Afghanistan is the recipient of buckets of money – nearly $3 billion annually in health, education, economic infrastructure and governance for the past six years, plus billions more for military training and equipment. More than 2,000 Americans have lost their lives in an effort to bring tolerant, representative government to the Afghan people and rout the Taliban "radicals."
After a dozen years of our lives and treasure, American troops are supposed to adopt the cultural norms of seventh-century Afghans, rather than expecting the Afghans to show some 21st century tolerance for women and homosexuals, or aversion to pedophilia.

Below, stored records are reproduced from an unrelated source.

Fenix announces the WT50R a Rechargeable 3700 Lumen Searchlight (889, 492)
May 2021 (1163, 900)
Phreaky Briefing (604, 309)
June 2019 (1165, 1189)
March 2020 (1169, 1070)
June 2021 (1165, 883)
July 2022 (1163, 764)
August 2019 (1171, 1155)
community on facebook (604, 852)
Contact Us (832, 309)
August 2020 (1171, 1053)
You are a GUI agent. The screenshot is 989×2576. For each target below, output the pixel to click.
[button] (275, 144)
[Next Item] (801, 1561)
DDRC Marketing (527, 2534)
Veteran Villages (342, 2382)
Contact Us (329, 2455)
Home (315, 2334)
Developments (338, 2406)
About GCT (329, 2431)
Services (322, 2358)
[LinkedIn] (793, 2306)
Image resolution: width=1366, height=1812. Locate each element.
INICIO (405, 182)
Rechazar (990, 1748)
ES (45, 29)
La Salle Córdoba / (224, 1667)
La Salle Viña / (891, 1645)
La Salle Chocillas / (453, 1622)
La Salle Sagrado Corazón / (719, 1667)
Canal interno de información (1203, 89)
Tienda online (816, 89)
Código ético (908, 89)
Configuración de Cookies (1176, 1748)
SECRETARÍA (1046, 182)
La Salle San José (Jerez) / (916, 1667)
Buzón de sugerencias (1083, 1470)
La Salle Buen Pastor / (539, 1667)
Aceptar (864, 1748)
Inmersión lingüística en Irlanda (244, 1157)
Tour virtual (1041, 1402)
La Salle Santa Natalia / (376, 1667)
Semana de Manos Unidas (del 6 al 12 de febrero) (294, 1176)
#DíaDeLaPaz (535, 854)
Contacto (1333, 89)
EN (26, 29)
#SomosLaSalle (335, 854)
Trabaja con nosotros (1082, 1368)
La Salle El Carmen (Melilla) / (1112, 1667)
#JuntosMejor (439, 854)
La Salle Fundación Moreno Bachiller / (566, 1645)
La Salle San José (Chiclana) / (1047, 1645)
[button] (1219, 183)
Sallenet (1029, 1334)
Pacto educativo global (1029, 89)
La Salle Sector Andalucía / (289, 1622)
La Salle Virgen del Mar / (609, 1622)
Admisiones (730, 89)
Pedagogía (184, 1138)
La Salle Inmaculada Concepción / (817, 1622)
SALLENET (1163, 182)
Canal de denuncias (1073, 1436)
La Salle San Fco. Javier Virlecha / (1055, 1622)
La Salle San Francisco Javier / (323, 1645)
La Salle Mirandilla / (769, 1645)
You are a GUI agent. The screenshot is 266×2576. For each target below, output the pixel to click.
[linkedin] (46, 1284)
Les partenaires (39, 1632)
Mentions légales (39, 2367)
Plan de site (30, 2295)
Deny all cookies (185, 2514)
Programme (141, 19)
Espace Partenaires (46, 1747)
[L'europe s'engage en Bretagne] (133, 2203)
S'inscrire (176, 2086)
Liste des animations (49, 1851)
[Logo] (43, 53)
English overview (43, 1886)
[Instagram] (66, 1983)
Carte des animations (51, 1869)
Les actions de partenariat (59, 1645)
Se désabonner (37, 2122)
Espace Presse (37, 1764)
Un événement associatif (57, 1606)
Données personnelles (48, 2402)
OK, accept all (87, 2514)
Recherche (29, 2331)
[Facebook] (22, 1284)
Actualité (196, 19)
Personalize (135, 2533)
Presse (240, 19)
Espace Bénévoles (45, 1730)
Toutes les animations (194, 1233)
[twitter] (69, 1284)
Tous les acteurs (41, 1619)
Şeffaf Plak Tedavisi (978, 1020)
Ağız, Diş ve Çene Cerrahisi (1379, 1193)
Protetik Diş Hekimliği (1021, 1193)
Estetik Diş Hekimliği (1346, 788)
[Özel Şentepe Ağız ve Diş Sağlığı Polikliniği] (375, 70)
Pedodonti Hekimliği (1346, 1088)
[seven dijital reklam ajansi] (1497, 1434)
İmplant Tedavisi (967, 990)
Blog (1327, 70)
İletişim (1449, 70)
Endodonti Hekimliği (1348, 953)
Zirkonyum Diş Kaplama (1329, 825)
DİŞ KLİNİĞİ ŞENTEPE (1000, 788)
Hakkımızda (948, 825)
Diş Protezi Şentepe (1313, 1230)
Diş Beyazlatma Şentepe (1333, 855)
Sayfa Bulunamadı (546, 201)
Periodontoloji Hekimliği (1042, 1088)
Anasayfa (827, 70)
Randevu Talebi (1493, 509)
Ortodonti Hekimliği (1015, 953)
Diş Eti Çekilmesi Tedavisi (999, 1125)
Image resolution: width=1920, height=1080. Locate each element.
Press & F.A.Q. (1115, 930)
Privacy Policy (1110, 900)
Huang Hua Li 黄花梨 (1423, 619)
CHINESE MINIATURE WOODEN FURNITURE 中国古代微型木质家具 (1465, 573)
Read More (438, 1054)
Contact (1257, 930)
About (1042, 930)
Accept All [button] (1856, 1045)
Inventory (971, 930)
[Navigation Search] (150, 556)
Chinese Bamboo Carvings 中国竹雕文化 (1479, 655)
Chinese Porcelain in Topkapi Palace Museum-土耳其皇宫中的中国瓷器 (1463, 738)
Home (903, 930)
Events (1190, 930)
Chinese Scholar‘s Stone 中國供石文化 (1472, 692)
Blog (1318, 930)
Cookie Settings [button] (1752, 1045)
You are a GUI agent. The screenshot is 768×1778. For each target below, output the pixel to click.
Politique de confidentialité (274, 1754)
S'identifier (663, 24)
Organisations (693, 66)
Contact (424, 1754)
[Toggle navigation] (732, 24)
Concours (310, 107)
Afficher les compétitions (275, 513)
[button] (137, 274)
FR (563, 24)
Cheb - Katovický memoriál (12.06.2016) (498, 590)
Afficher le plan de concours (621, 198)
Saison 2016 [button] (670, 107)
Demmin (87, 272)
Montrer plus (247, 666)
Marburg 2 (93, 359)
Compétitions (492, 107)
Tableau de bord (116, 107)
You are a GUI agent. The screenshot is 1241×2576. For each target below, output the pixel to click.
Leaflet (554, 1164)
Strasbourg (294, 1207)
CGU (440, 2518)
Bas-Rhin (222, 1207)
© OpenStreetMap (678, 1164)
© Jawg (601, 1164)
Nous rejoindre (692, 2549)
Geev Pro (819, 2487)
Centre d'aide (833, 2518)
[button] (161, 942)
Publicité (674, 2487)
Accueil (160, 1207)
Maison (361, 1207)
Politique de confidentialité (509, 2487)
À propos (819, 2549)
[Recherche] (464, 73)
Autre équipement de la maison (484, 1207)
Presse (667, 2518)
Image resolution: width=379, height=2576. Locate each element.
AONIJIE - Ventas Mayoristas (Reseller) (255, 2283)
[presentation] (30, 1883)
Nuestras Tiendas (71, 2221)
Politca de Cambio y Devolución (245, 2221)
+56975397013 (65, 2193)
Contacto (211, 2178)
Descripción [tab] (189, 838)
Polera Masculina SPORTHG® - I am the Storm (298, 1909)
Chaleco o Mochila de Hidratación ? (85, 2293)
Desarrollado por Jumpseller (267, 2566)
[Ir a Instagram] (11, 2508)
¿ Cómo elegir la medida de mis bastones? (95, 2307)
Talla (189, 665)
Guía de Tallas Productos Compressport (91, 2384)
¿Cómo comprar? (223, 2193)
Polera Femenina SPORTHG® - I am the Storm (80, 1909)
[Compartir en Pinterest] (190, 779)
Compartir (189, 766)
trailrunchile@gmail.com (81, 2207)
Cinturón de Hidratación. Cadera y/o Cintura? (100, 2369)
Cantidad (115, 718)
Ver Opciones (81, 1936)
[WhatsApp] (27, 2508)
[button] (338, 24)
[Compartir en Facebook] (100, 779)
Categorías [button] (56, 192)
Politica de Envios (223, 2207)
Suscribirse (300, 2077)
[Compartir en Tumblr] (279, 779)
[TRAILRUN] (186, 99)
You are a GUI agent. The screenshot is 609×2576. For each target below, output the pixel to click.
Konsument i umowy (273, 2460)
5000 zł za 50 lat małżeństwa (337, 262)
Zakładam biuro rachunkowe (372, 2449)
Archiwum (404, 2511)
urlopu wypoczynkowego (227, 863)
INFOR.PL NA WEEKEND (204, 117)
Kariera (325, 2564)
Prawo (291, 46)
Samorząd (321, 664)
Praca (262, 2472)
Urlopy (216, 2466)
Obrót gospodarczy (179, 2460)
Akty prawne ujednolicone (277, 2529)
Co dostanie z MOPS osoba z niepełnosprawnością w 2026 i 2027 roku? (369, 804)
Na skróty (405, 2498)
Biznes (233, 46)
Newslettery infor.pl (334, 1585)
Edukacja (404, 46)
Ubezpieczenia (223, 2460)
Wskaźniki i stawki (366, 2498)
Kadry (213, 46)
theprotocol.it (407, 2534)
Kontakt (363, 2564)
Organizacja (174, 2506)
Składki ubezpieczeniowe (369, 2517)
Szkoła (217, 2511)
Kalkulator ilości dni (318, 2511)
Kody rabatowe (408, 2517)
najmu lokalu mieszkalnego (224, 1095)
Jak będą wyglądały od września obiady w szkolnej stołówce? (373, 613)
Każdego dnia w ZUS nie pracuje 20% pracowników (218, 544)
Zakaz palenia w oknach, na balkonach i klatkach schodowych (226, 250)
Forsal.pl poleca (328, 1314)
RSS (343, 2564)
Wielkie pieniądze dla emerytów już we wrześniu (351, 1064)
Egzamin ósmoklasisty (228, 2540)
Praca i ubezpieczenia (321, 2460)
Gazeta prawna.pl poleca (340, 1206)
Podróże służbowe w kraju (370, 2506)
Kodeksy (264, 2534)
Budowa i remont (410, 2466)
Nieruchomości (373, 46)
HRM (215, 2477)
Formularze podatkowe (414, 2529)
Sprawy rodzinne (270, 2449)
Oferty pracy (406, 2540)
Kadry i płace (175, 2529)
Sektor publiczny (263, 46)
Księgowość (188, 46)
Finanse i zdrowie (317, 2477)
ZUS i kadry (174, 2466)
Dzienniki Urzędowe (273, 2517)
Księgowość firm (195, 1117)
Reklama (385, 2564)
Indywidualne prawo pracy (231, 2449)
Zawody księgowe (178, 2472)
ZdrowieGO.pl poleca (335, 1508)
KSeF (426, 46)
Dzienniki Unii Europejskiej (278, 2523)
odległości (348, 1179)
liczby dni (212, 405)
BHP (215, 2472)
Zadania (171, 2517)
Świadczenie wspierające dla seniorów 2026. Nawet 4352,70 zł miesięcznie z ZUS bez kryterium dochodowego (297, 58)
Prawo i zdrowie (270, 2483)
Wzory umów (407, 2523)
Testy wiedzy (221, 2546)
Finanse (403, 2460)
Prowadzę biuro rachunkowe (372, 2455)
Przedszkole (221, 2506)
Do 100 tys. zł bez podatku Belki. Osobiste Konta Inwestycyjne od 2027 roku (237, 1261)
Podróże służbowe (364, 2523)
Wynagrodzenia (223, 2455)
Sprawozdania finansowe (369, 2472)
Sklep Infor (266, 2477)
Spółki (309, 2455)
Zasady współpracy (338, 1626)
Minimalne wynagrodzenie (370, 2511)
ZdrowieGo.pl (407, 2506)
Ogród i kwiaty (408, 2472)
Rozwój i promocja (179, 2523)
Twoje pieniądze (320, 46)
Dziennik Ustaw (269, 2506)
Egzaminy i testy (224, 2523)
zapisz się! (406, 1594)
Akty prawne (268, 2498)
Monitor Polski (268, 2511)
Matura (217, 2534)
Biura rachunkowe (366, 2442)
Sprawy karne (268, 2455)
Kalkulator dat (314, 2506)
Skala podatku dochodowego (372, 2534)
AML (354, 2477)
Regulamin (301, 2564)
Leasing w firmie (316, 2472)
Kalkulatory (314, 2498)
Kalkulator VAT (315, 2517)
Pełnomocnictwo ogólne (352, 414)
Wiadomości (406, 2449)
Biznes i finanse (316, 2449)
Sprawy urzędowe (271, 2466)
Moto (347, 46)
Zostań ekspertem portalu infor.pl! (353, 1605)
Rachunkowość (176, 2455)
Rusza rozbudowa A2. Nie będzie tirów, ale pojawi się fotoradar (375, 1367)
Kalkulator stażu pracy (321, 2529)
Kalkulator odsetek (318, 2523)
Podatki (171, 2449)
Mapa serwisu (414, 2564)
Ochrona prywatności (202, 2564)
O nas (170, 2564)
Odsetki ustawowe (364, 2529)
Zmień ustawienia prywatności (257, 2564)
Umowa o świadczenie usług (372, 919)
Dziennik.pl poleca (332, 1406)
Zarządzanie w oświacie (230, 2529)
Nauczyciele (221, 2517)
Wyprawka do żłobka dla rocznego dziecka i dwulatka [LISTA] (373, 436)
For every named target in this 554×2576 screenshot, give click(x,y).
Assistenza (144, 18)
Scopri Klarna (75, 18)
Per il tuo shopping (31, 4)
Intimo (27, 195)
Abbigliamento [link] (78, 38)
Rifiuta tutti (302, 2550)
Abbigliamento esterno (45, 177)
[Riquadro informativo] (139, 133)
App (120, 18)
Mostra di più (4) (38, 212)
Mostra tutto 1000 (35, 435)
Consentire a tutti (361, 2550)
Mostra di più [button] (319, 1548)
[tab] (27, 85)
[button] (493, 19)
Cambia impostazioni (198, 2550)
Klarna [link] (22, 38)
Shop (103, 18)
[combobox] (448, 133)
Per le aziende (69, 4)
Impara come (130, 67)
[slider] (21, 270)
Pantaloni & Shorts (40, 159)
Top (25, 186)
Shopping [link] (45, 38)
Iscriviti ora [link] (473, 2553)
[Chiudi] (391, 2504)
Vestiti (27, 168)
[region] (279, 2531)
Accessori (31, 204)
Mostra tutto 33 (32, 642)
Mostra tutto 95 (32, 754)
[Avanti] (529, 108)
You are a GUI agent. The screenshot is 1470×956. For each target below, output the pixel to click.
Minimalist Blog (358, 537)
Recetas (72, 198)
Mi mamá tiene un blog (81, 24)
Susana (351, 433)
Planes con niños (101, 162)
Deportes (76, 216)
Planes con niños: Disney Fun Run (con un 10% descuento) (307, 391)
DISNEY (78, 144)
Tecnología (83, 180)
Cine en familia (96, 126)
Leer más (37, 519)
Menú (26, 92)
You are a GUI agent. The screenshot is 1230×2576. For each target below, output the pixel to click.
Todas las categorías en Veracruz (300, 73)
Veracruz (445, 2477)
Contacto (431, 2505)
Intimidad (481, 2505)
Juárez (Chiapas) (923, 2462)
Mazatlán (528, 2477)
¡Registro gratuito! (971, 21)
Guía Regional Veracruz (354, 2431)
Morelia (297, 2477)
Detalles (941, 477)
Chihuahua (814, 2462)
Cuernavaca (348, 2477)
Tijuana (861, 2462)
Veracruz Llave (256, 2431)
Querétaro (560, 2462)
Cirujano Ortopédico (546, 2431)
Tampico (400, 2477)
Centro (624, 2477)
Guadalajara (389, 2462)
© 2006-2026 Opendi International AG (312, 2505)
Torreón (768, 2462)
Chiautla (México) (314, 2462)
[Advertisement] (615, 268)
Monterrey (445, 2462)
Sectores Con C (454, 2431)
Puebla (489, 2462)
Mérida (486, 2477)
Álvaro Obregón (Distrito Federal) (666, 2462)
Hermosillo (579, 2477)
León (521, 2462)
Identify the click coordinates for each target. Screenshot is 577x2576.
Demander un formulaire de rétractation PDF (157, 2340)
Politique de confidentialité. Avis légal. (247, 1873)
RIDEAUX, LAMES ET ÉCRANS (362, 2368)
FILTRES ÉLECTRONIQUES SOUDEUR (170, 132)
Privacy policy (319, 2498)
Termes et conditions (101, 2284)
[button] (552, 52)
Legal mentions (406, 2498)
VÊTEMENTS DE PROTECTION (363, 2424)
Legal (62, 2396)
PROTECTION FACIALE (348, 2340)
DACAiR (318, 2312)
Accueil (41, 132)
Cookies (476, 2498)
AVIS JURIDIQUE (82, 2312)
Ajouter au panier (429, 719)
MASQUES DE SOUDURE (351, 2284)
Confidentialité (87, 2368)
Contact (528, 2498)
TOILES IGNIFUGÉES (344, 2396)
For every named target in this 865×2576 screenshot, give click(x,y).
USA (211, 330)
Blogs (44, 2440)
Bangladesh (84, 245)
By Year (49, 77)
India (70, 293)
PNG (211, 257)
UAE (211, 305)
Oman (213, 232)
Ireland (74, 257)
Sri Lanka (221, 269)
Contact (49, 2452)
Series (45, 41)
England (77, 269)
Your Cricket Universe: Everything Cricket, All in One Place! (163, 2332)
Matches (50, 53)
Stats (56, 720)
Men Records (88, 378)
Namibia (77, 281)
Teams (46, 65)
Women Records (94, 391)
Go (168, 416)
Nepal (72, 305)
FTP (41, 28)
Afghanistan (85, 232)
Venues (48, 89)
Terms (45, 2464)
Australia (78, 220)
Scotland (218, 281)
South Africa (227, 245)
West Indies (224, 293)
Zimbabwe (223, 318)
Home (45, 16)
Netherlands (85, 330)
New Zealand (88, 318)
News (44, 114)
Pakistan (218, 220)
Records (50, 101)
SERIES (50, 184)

Pakistan received $3 billion in FY 2012; $1.6 billion in security assistance and $1.4 billion for economic development. Since 2001, more than $20 billion, including $9 billion in reimbursement for expenses supporting US military operations.
Libya? What we achieved in Libya hardly bears asking the question.
The U.S. and its allies could not, similarly, overthrow the Soviet Union or liberate its colonies. But we did not pretend they were our friends, and we surely did not give them aid or political support. The best of the Cold Warriors – think John F. Kennedy, Henry M. Jackson, Daniel Patrick Moynihan and Ronald Reagan – spurred the United States staunchly to defend its political beliefs as "better;" defend its friends militarily through NATO, COCOM and other joint efforts; guard as much as possible against communist expansion into free countries; and let the "captive nations" know through Radio Free Europe and Radio Liberty that we were on their side.
That would translate today into unequivocal support for human rights, civil rights, minority rights and capitalism; support for Israel, Jordan, Morocco, Iraq (because we are responsible for it now), the Central Asian "Stans," Tunisia (still) and Turkey (maybe); guarding against al Qaeda and Muslim Brotherhood expansion in Africa – including loudly denouncing attacks on Christians in Nigeria, Kenya and Mali; and expanded use of social networks to provide real information and hope for the future to those many people who want to be on our side, with America.